In 1852 he accepted an appointment with Messrs. Cochrane and Co., of the Woodside Iron Works, Dudley, in whose service he undertook his first responsible work of superintending the erection of the roof of the London and North Western Railway station in Birmingham, a work which to this day is admired for its gigantic and fine proportions.

From Woodside his services were transferred in 1856 to the new Ormesby Iron Works of Messrs. Cochrane and Co. at Middlesbrough, where for several years he occupied the position as head of the drawing office and entire engineering department.

In 1872 he entered into partnership with Mr. C. F. H. Bolckow with the style of Downey and Co., and erected the Coatham Blast Furnaces.

He also reconstructed the Lackenby Iron Works, which were subsequently acquired by the firm, and opened the Stanghow mines for the supply of iron ore.

For the last few years he was manager of Messrs.
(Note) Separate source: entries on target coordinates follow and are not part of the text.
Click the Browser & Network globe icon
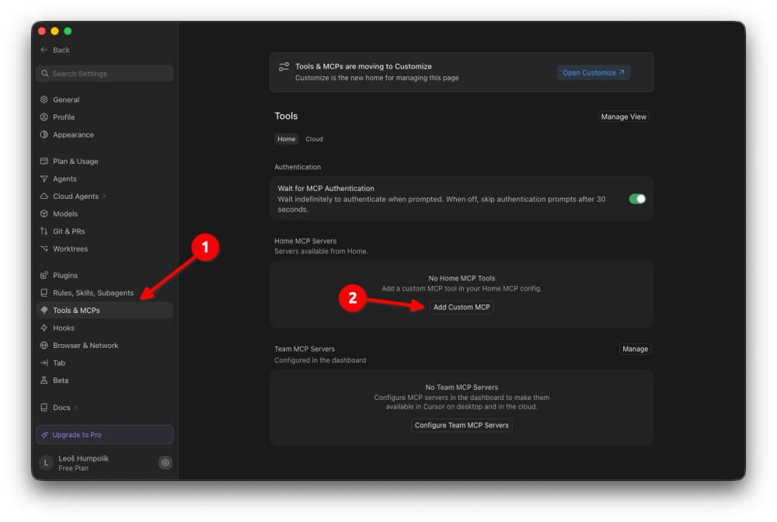 pos(44,345)
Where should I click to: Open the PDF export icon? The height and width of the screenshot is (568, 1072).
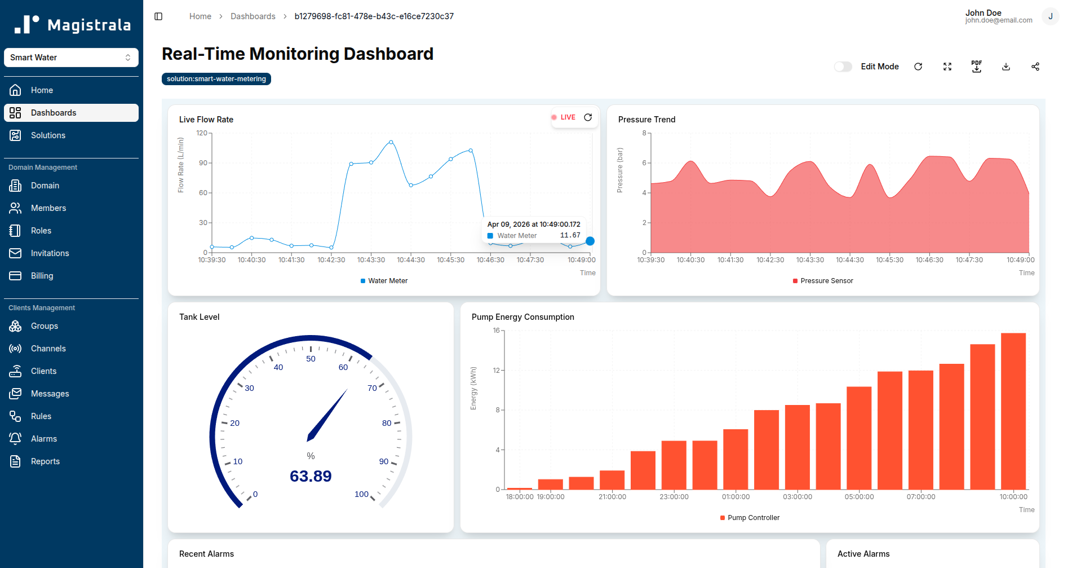tap(977, 66)
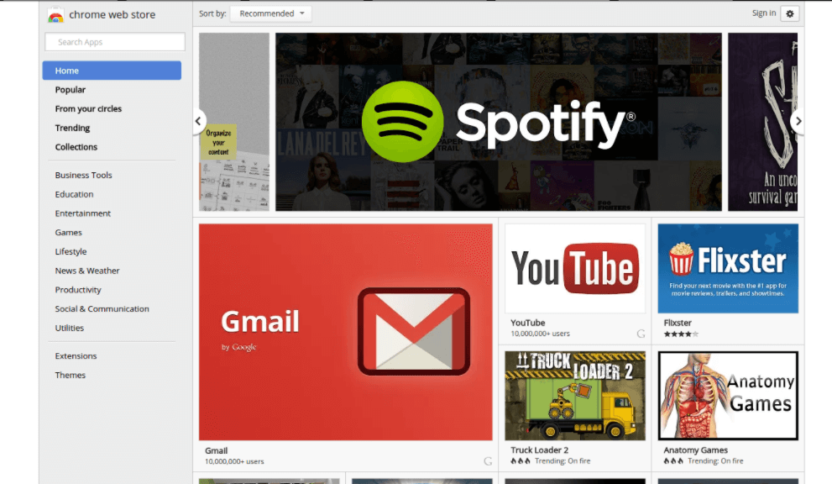Open the settings gear menu
Viewport: 832px width, 484px height.
click(x=789, y=13)
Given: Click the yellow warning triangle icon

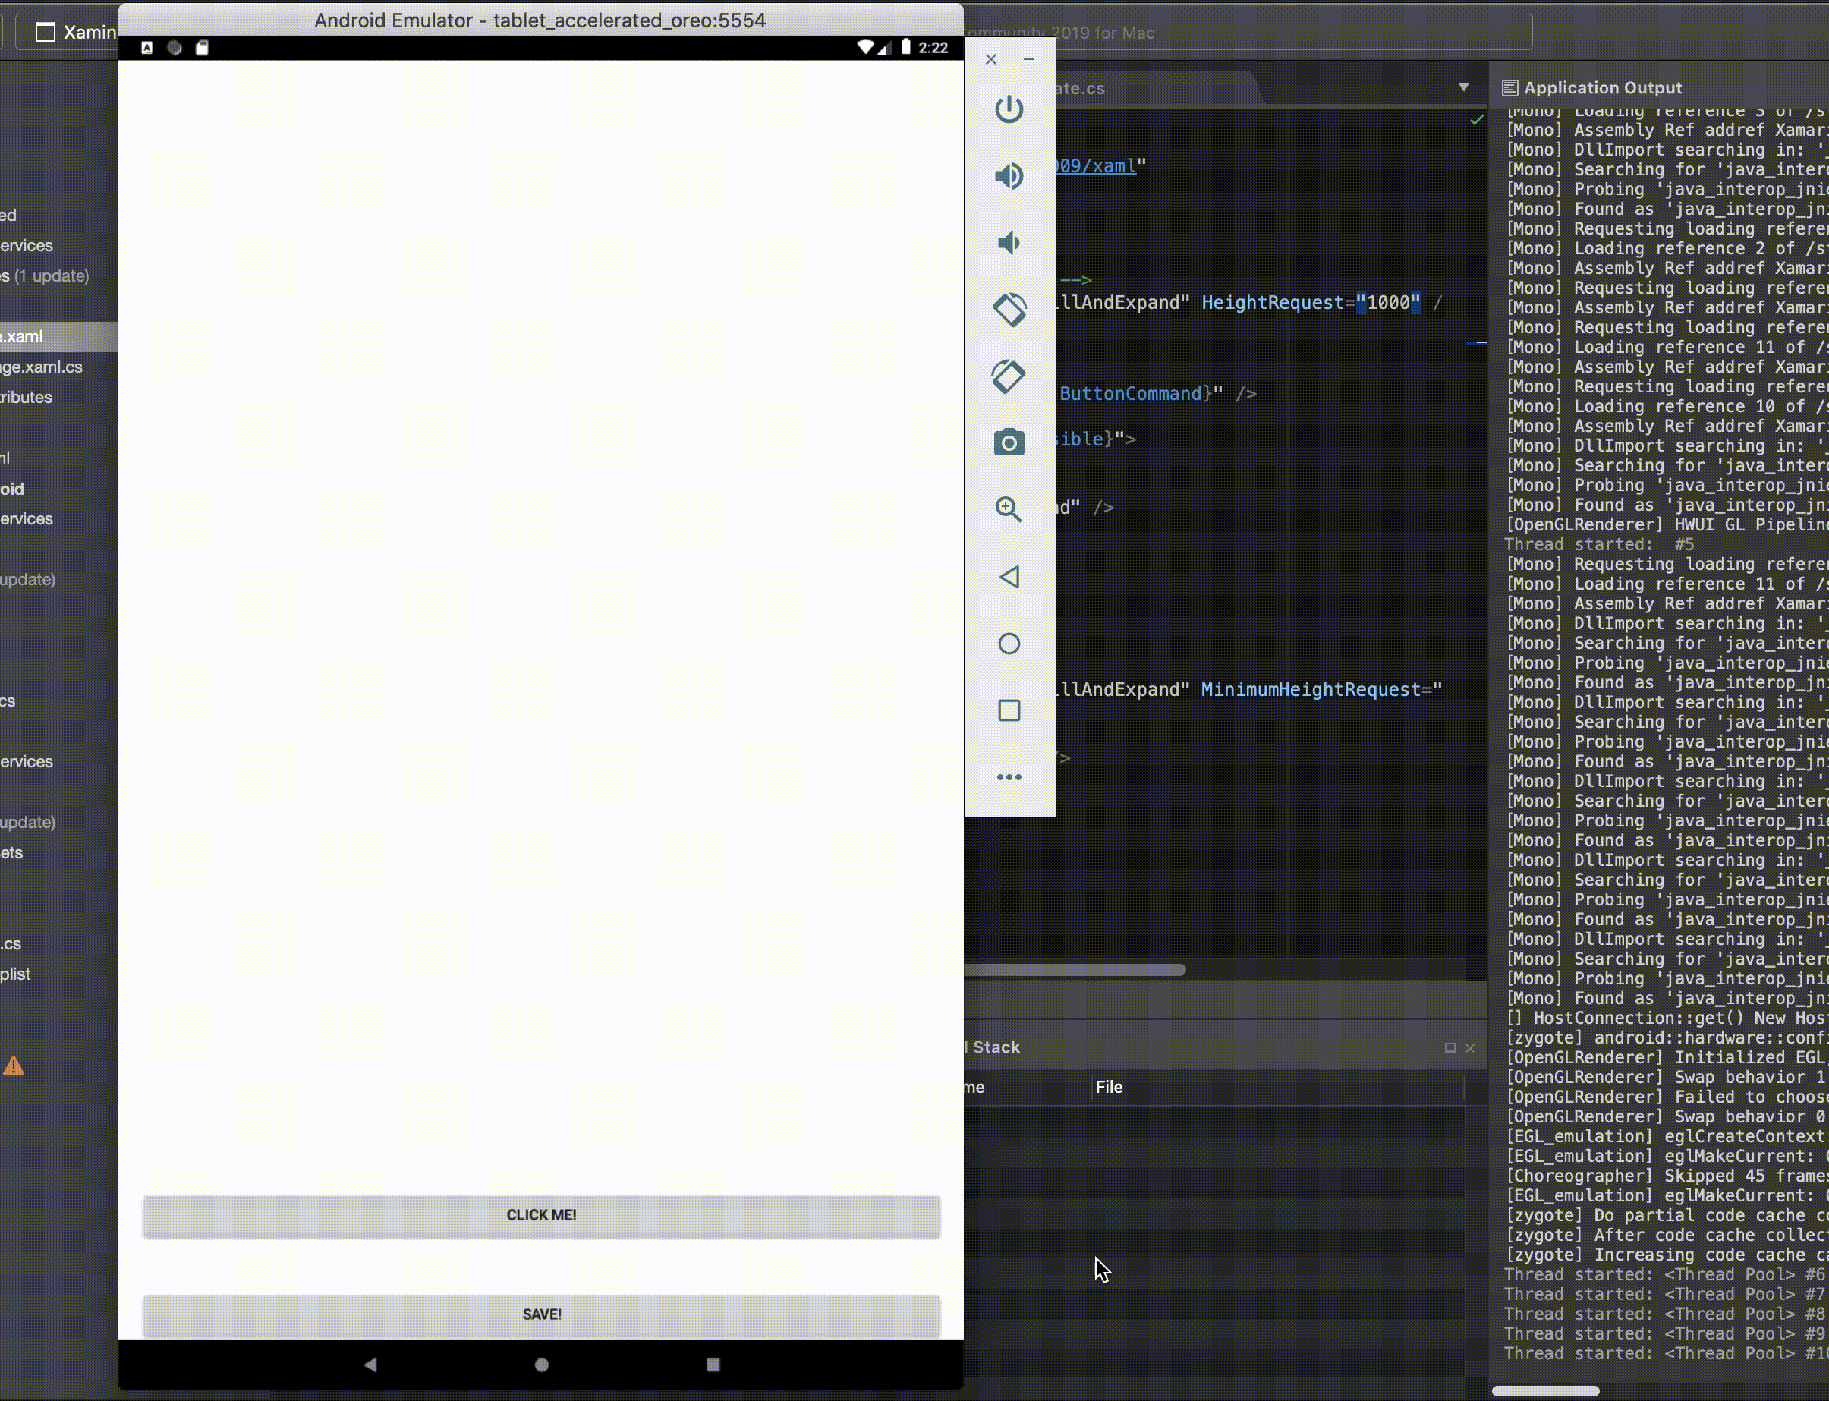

John Turner and Co.'s Works at Middlesbrough, and he also acted as consulting engineer.

His death took place at his residence in Middlesbrough, on 19th April 1903, in his seventy-second year.
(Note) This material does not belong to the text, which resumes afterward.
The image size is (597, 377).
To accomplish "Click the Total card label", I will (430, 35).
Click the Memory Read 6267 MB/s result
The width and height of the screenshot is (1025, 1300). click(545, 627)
He became a Member of this Institution in 1866, and was a member of the Ironmasters' Association, and a quondam president. He was among the founders of the Iron and Steel Institute, and was also a Member of the Institution of Civil Engineers, and other technical societies.


1903 Obituary [4][5]

...Mr. Alfred C. Downey, on Sunday last, removed one who has been intimately connected with the Cleveland pig iron trade for nearly half a century. He was born at Liverpool in 1830, and served his apprenticeship with Messrs. Bury, Curtis and Kennedy, who were well-known locomotive engineers there. The Bury type of locomotive with outside cylinders was largely in use when the late Mr. Downey was with the firm. The firm supplied some of the locomotives for the Manchester and Liverpool Railway. From their works Mr. Downey went to the drawing office of Messrs. Cochrane and Co., Woodside....


1903 Obituary [6]

ALFRED CHRISTIAN DOWNEY, who died at Middlesbrough on the 19th April, 1903, served his engineering apprenticeship with Fawcett, Preston and Co, of Liverpool.

He went from their works, in 1852, to Cochrane and Co’s Ironworks at Dudley, where he remained four years. At their request, in 1856 he transferred his services to Cochrane, Grove and Co, of the Ormesby Ironworks, Middlesbrough, as Engineer.

Mr. Downey remained at the Ormesby Ironworks until 1872, when he joined Carl Bolckow and erected the Coatham Ironworks near Redcar, which were carried on under the style of Downey and Co, Mr. Downey being the managing partner. The firm afterwards took over the Lackenby Ironworks near Middlesbrough, which were reconstructed and managed by Mr. Downey for several years. In connection with the latter works the firm bought the Stanghow Ironstone Mines at Boosbeck from the Trustees of the late George Wythes. These mines were opened and remodelled under Mr. Downey’s management - the ironstone produced being smelted at the Lackenby Furnaces.

From 1892 to the date of his death Mr. Downey was engaged in managing the Engineering Works of John Turner and Co at Middlesbrough, and also as Consulting Engineer in connection with blast furnace operations in the Middlesbrough district. Mr. Downey was always a friend of his workmen, and a persistent advocate of conciliation, not only in his own business, but as a member of the Ironmasters’ Association. He was one of the early members of the Iron and Steel Institute.


1903 Obituary [7]

ALFRED CHRISTIAN DOWNEY died at Middlesbrough on April 19, 1903.

Born at Liverpool in 1830, he served his apprenticeship with Bury, Curtis, & Kennedy, who were then well-known locomotive engineers. He left their works to enter the service of Cochrane & Company, Woodside Ironworks, Dudley, and in 1856 became engineer of Messrs. Cochrane's Ormesby Ironworks, Middlesbrough, where he continued latterly as manager as well as engineer until 1872. In that year he established, in conjunction with Mr. C. F. H. Bolckow, the firm of Downey & Company, and erected the Coatham Ironworks, subsequently acquiring the Lackenby Ironworks and the Stanghow Ironstone Mines.

For the last few years lie was manager of Messrs. John Turner & Company's Engineering Works at Middlesbrough, and was a recognised authority on blast-furnace practice.

He was an original member of the Iron and Steel Institute.